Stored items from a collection
Start of Block
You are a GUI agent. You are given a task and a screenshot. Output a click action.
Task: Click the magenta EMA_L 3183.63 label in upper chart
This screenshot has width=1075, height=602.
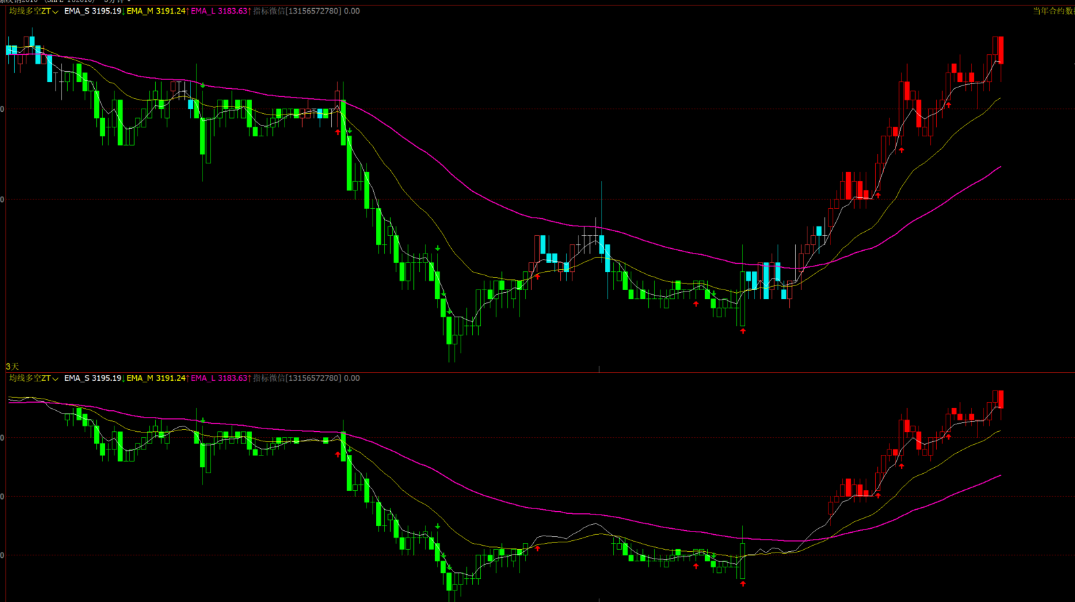tap(219, 12)
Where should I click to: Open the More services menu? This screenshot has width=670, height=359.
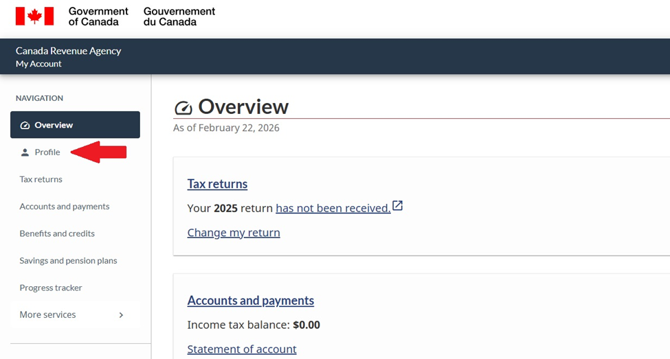(x=48, y=315)
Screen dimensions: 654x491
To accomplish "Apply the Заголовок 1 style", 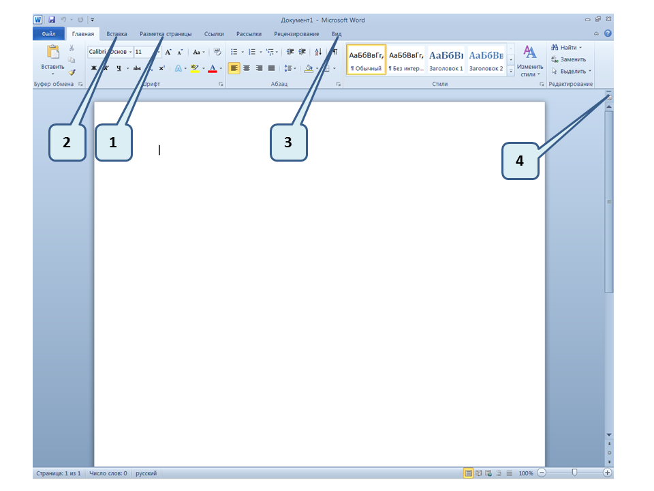I will coord(446,61).
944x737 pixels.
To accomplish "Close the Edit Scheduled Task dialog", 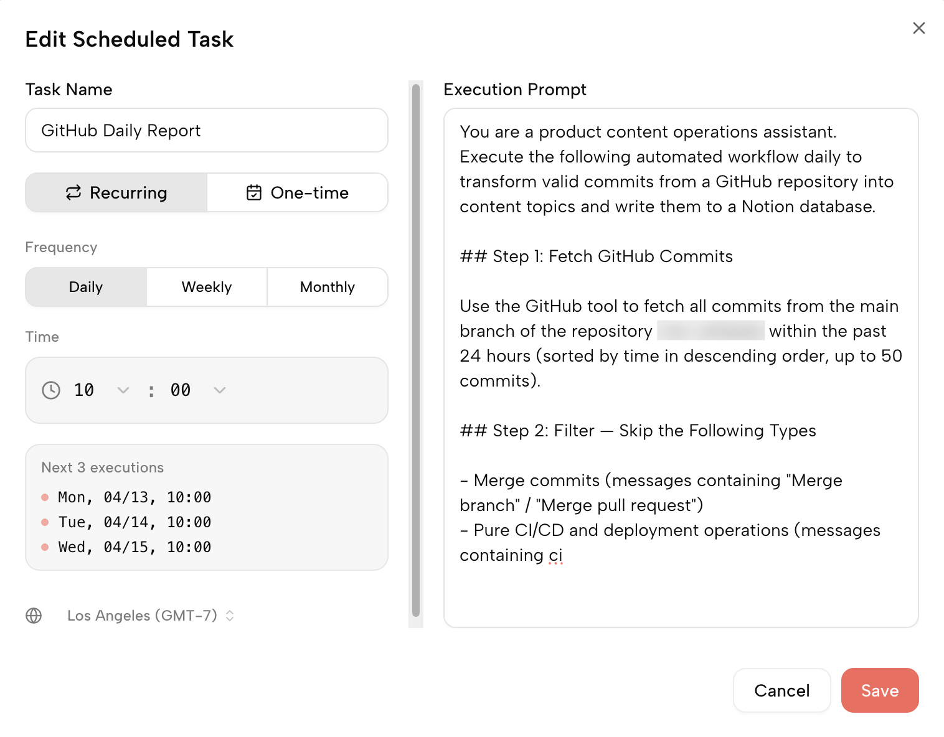I will (x=918, y=28).
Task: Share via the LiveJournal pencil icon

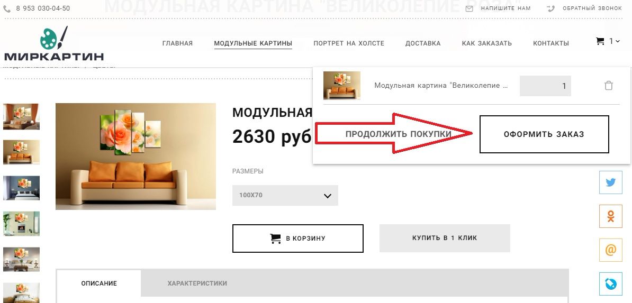Action: coord(611,284)
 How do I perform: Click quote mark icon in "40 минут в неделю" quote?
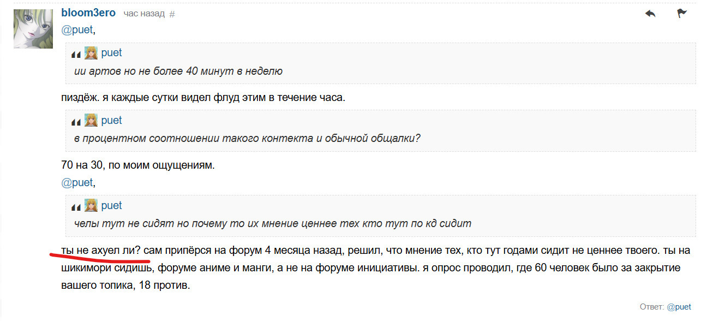pyautogui.click(x=76, y=54)
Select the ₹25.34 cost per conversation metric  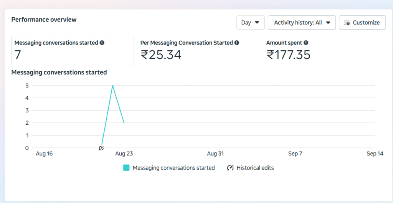161,55
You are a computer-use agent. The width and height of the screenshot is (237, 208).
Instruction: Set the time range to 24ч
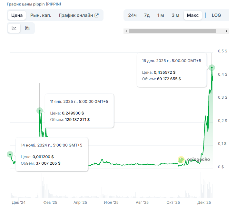click(x=132, y=15)
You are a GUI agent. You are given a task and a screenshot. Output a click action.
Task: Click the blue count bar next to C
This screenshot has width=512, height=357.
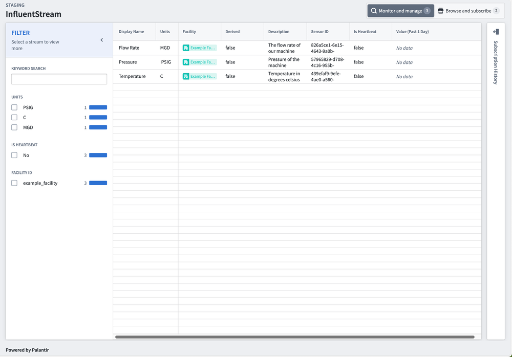tap(98, 118)
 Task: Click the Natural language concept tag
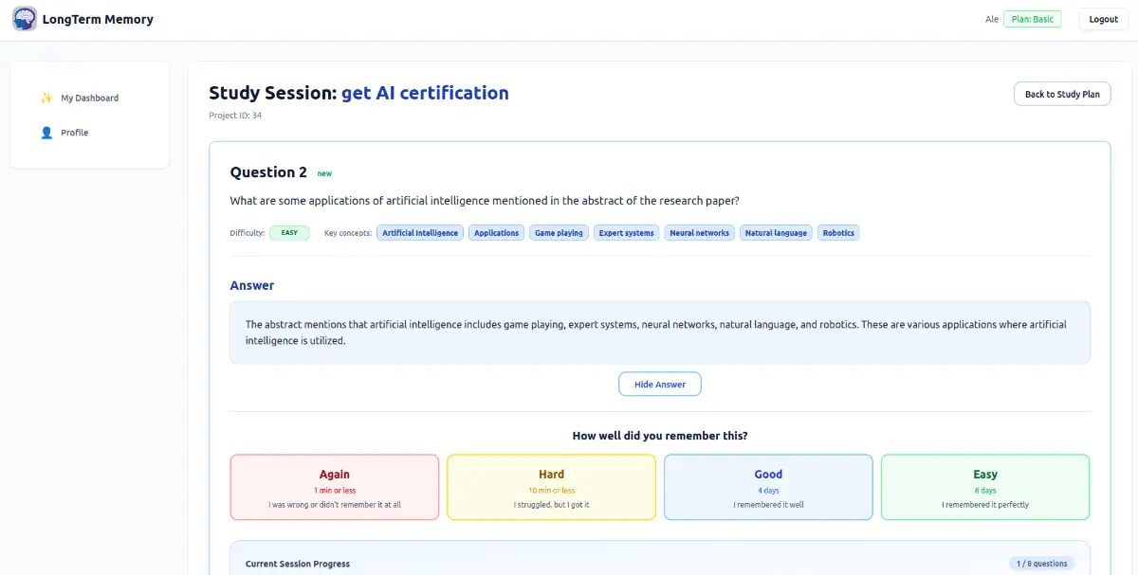(776, 233)
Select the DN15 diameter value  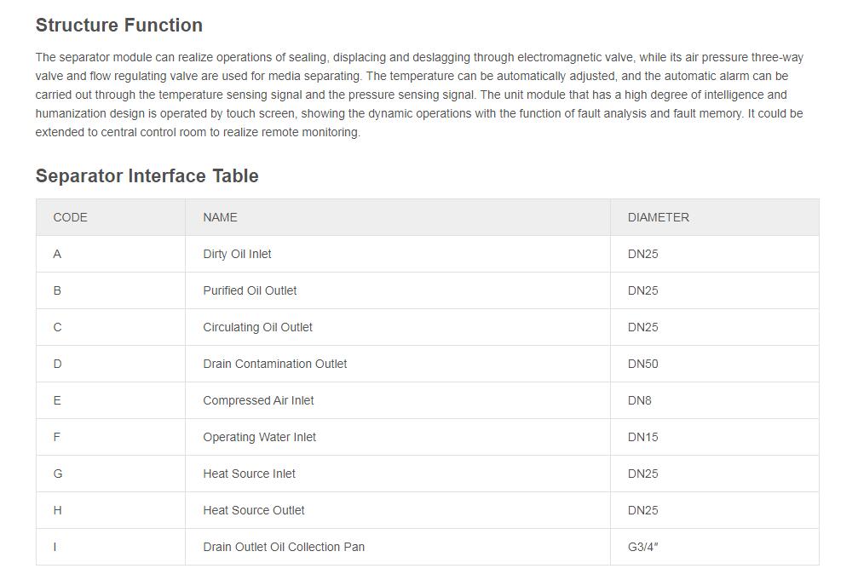click(x=643, y=437)
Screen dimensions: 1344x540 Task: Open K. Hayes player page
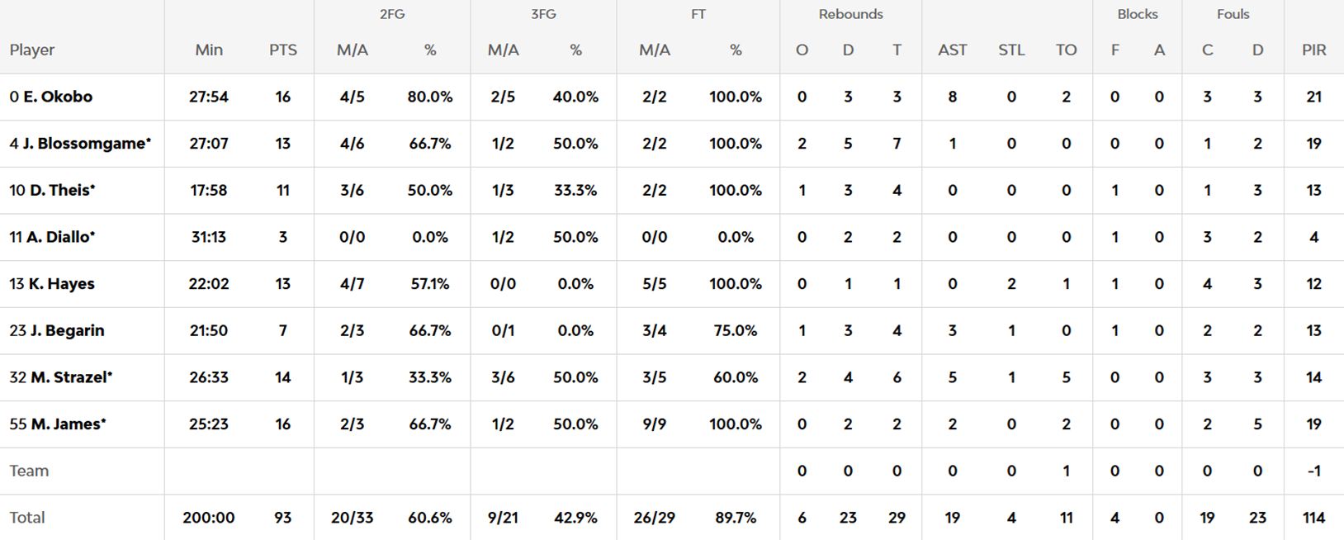(61, 284)
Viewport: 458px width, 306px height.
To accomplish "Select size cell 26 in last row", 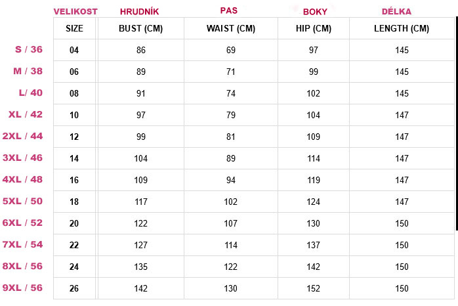I will (74, 288).
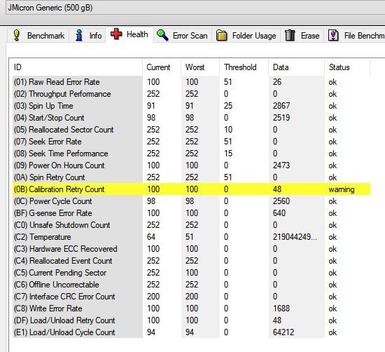Screen dimensions: 385x352
Task: Open the Erase tab label
Action: coord(310,36)
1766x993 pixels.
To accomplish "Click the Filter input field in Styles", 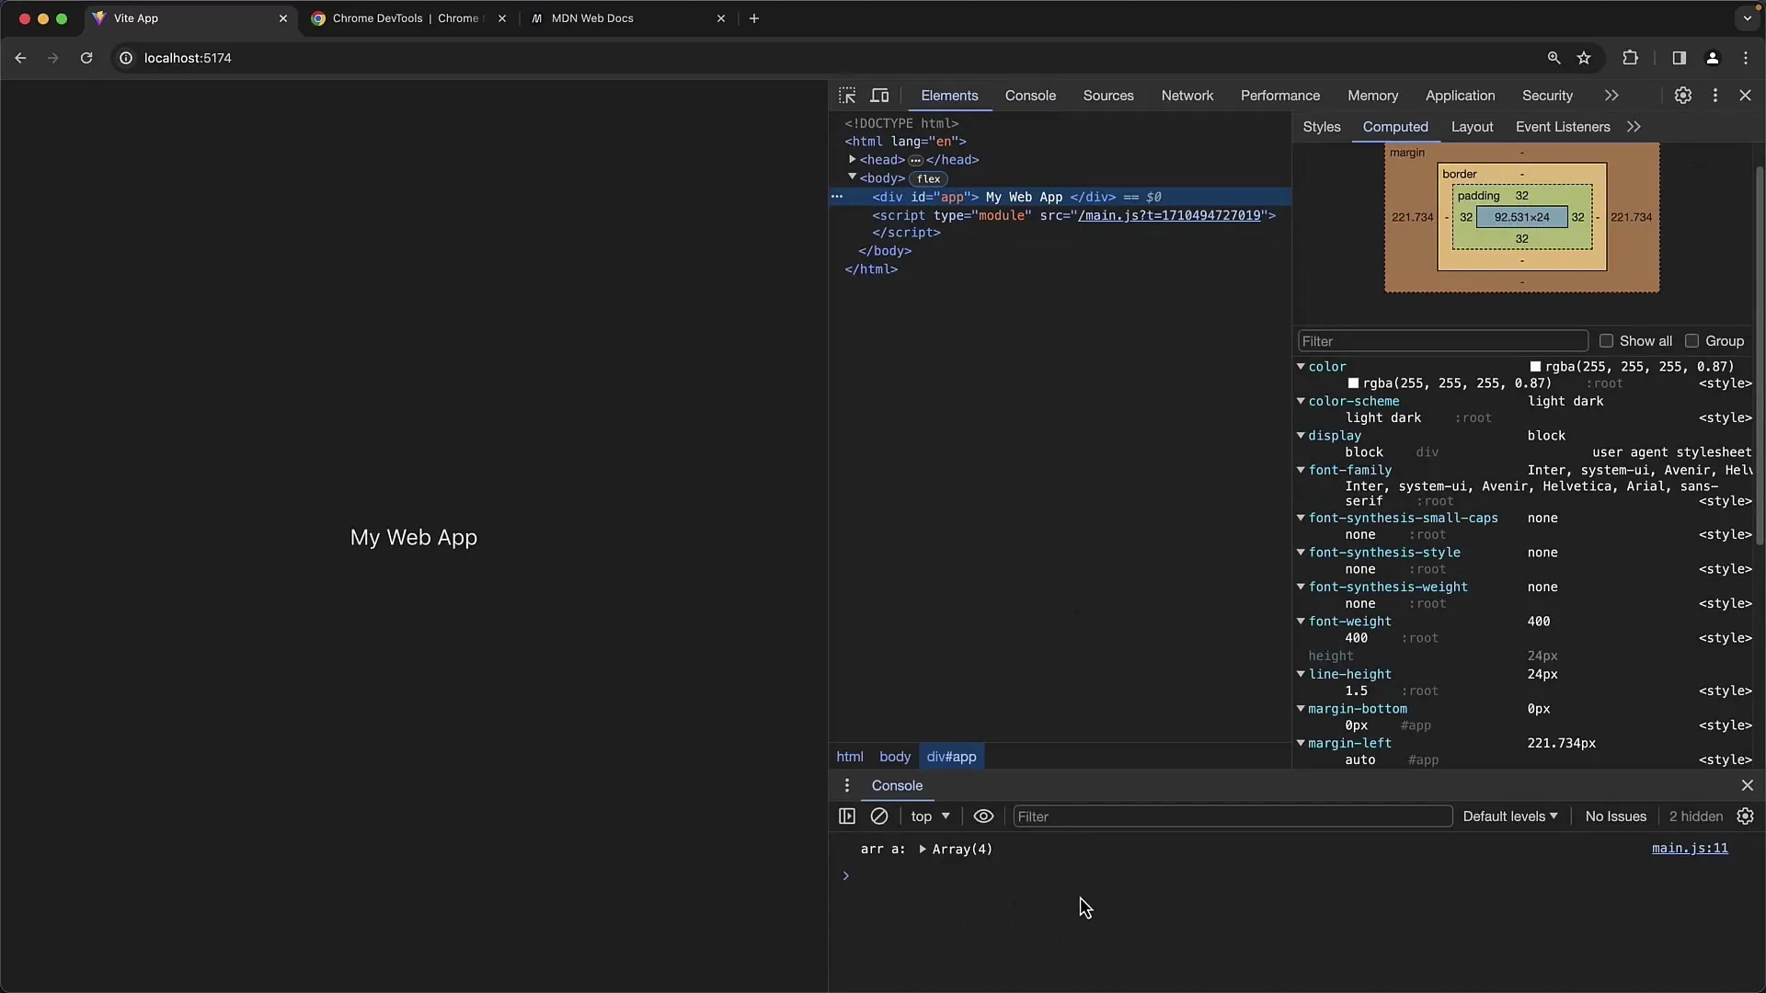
End of Block
## Exercise details
Exclude the pictures and write out exactly the lines from the one holding "1766x993 pixels." through the end of the entries, inclusive, and only those.

## Result of this task
1766x993 pixels.
To accomplish "Click the Filter input field in Styles", 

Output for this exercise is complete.